** Opening WORKING DATA block **

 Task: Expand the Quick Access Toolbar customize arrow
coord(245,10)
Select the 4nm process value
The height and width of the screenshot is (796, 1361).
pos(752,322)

** Closing WORKING DATA block **

> **TASK REQUIREMENTS**:
Repeat the whole listing verbatim.

> **EXPECTED ANSWER**:
 Task: Expand the Quick Access Toolbar customize arrow
coord(245,10)
Select the 4nm process value
The height and width of the screenshot is (796, 1361).
pos(752,322)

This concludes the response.